Mengawal Pemilukada yang Berintegritas

Sumber: Nasional Kompas
Sumber: Nasional Kompas

Pemilihan Kepala daerah  dan daulat Pemilih

Pemilihan umum kepala daerah (Pemilukada) serentak kembali akan dilaksanakan tahun 2018. Sekitar 171 daerah akan menyelenggarakan pemilihan kepala daerah kabupaten/kota maupun propinsi pada 27 Juni 2018 nanti.

Pemilukada merupakan sarana pelaksanaan kedaulatan rakyat yang dilaksanakan secara langsung, umum, bebas, rahasia, jujur, dan adil. Pemilukada juga dimaknai sebagai mekanisme sirkulasi elit secara periodik dan tertib. Oleh karena itu, Pemilukada sejatinya merupakan momentum penting untuk melahirkan kepala daerah yang bersih dan berkualitas, serta memiliki visi dan agenda yang jelas untuk menjawab persoalan-persoalan yang ada di daerahnya.

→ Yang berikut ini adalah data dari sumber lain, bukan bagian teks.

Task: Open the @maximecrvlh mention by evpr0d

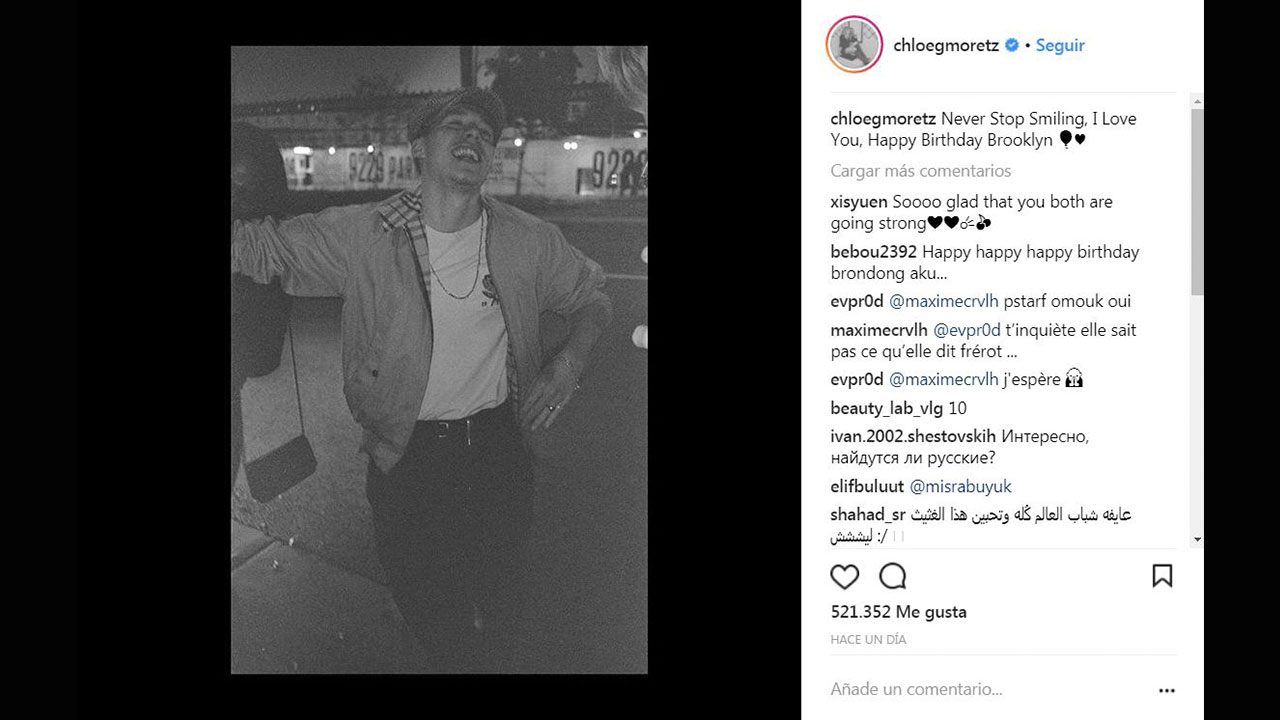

Pemilukada yang tidak konsisten pada aturan yang berlaku serta tidak diawasi dengan baik, maka berpotensi menghasilkan kualitas yang rendah dan berpotensi melahirkan kepala daerah yang tidak berkualitas juga. Oleh karena itu, ajang Pemilukada harus dijadikan momentum sebagai daulat pemilih untuk menentukan lahirnya pemimpin yang bersih, inovatif, dan berkualitas.

Problem Integritas Pemilukada

Jika berkaca pada beberapa Pemilukada yang terjadi sebelumnya, praktek-praktek politik transaksional seolah menjadi ciri dalam kontestasi Pemilukada. Fenomena politik uang terjadi sangat masif dengan berbagai macam modus dan aktor demi mempengaruhi pemilih. Selain itu, pada sisi sumber pendanaan kampanye, selain rendah aspek transparansi, juga minim akuntabilitas sumber dana yang digunakan. Hal ini terlihat dari laporan dana kampanye yang dilaporkan ke KPU yang belum menggambarkan substasi dana kampanye yang digunakan.

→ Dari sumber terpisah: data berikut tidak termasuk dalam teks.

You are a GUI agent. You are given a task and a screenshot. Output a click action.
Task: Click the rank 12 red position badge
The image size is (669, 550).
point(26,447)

Selain itu, politisasi birorasi dan kebijakan penggunaan sumber dana publik (APBD) disinyalir juga tidak luput dijadikan sebagai sumber modal politik untuk pemenangan. Hal ini didasarkan pada hasil pantauan ICW terhadap beberapa penyelenggaraan pemilukada, dimana ada kecenderungan dana-dana APBD dan kebijakan anggaran rentan dimanfaatkan sebagai sumber modal politik.

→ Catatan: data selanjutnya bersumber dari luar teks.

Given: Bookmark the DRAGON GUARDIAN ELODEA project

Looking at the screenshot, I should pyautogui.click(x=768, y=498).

Problem lain yang turut menurunkan derajat integritas adalah faktor pemilih. Selain persoalan kandidat yang melanggengkan politik transaksional, di lain sisi juga ada persoalan pemilih yang permisif dengan politik uang. Oleh karenanya pola relasi simbosis mutualisme negatif harus segera diakhiri dengan terus melakukan upaya pendidikan politik.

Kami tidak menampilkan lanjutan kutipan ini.